= Juniper Shuey =

Juniper Shuey (born 1974) is a Seattle-based visual artist, known for his video installations and sculptural performance. He is the co-artistic director of and the head carpenter at the University of Washington Meany Hall.

== Life ==
Juniper Shuey was born in Santa Cruz, California. He was married to Zoe Scofield.

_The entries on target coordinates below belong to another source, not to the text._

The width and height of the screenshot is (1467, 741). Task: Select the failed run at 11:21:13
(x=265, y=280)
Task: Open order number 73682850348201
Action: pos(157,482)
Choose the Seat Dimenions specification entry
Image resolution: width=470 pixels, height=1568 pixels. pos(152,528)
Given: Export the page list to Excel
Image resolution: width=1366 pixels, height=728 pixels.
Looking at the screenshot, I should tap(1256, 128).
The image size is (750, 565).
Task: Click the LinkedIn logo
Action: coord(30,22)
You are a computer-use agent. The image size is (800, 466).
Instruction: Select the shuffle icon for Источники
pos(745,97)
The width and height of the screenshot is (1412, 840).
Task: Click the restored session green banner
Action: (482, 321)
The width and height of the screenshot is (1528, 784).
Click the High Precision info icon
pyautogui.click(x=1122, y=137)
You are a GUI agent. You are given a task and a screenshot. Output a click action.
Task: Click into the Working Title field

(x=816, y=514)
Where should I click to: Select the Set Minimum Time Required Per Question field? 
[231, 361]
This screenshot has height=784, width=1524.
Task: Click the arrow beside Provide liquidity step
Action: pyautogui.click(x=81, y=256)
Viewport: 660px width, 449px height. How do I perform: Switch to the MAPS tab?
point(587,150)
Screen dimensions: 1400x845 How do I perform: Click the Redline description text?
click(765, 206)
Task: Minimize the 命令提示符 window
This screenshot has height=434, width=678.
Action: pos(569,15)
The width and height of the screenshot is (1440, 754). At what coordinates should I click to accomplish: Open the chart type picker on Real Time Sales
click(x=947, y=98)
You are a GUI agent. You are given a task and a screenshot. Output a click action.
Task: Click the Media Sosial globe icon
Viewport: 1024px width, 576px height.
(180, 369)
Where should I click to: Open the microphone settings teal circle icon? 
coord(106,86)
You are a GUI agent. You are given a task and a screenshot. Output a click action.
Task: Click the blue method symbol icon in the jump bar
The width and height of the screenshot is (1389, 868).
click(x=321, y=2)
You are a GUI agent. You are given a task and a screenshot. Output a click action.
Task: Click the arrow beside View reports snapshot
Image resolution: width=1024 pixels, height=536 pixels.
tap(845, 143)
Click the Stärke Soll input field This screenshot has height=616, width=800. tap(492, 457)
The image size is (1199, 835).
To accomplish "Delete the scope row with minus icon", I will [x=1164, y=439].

== Background and recognition ==

Prior to his involvement in the visual arts, Shuey spent three years at Emerson College in Boston studying theatrical set design. He then transferred to Ceramics at the University of Washington where the faculty allowed him to develop his art in performance and clay. He has since acted as Set and Lighting Designer for various pieces including Burning Circus' Production of "Emma Goldman; Love, Anarchy, and Other Affairs" at the Fringe Festival in Seattle, Washington, a performance that won the festival for a sold out show. Some of his most popular work was showcased at the Howard House (Seattle) in both 2003 and 2005. Juniper's work has also reached galleries in Palazzo Pio, Rome, and various exhibitions at Soil Art Gallery. Along with his unique and signaturely successful stage sets, Juniper has received the following awards:

- Curators Choice Award – Tacoma Art Museum Northwest Biennial (2004)
- People's Choice Award – Bellevue Arts Museum's Northwest Annual (2000)
- Lambdha Rho Art Honorary – University of Washington School of Art (2000)

His work has been published in several art books including SOIL Artist, Lava, and Fashion is ART. His video installations, photographs and performances have been shown both nationally and internationally including Italy, Budapest, NYC, Houston, Seattle, Portland, and Christchurch, New Zealand. Juniper has participated on several professional panels including New England Foundation for the Arts, The MacArthur Foundation and a professional practices panel discussion at the University of Washington.

== Collaborations ==

His work has been presented at On The Boards, Spectrum Dance Theater, Velocity Dance Center, and the 2005 Northwest New Works Festival where he began his collaboration with performance artist Zoe Scofield and musician Morgan Henderson. At the start of their collaborative relationship they presented their works in visual art galleries, museums, and theaters. They have been commissioned and presented by national and international arts centers such as, On the Boards, PICA, Trafo House of Art, Dance Theater Workshop, Bates Dance Festival, NYLA, Spoleto Festival, Jacob's Pillow, Institute of Contemporary Art Boston, Body Festival (New Zealand), Yerba Buena Center, Columbia College Chicago, DiverseWorks, The Frye Art Museum and many more. They have taught workshops and given lectures on dance, photography, collaboration and installation throughout the US and internationally.